As always, host Bob Barrett selects an Academic Minute to air during The Best of Our Knowledge.
Each week this program examines some of the issues unique to college campuses, looks at the latest research, and invites commentary from experts and administrators from all levels of education.
For this week‘s edition (#1326), Bob has selected Dr. Tierney Lorenz’s segment that explores how an active sex life can help boost your immune system. Tierney Lorenz is a visiting research scientist at the Kinsey Institute for Research in Sex, Gender, and Reproduction at Indiana University.
As a researcher on the Women, Immunity and Sexual Health, or WISH, Study, Lorenz also studies how the presence or absence of sexual activity may influence immune response in healthy human females across the menstrual cycle, and if men and women differ in immune response to partnered sexual activity. Recently, she published a pair of studies in the journals Fertility and Sterility and Physiology and Behavior reporting sexual activity triggers physiological changes in the body that increase the types of immunity that promote fertility.
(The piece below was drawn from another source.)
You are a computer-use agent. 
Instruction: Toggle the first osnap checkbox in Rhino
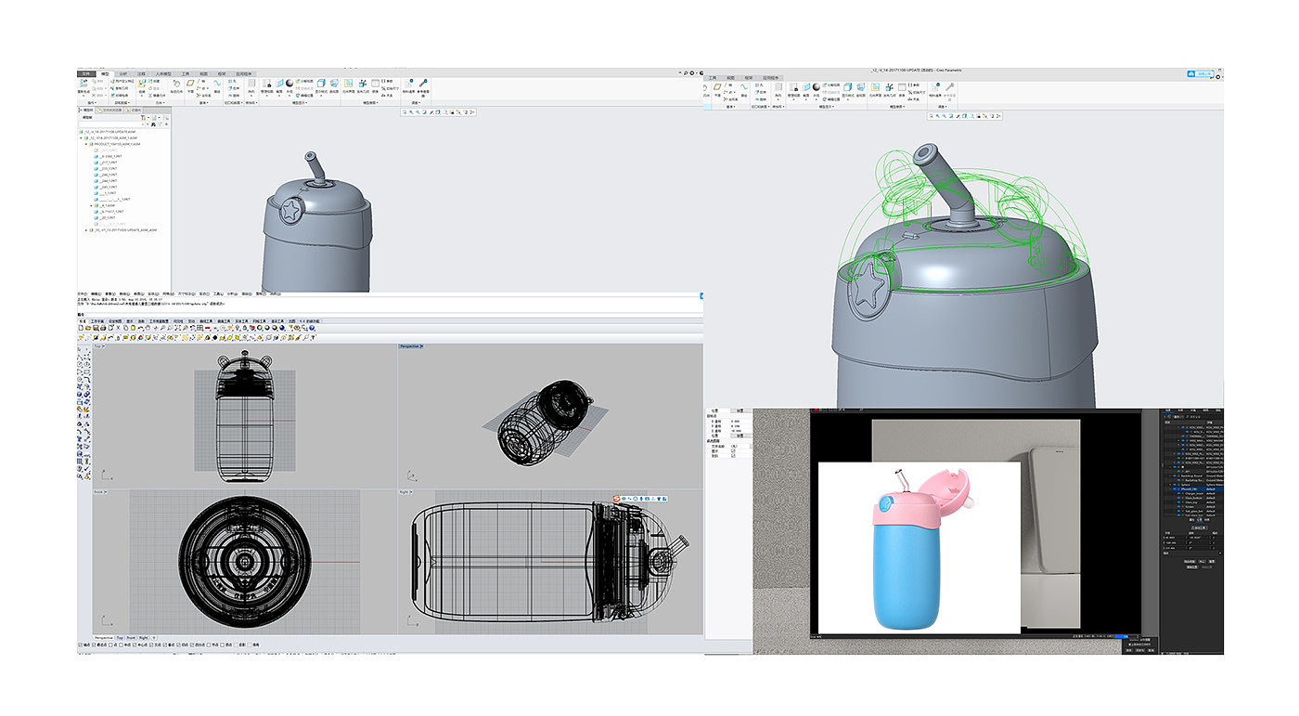[x=80, y=644]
Prior to joining IU, Lorenz’s work focused on research related to antidepressant use, sympathetic nervous system activity and genital arousal; writing-based therapies to improve sexual wellbeing in women with mood disorders; and studies on the frequency of sexual activity and immunologic markers in men and women with and without mood disorders.
She is the recipient of the Hogg Foundation for Mental Heath’s Frances Fowler Wallace Memorial Dissertation Award, the International Society for the Study of Women’s Sexual Health’s Björn Lundquist New Investigator Award and the National Institute of Mental Health’s Ruth L. Kirschstein National Research Service Award.
As a clinician, Lorenz has served as a military sexual trauma team member with the Central Texas Veterans Healthcare System and a private practitioner in Austin, Texas.
She holds a Ph.D. and a master’s degree in clinical psychology from the University of Texas at Austin and bachelor’s degrees in both psychology and Japanese language and literature from Duke University.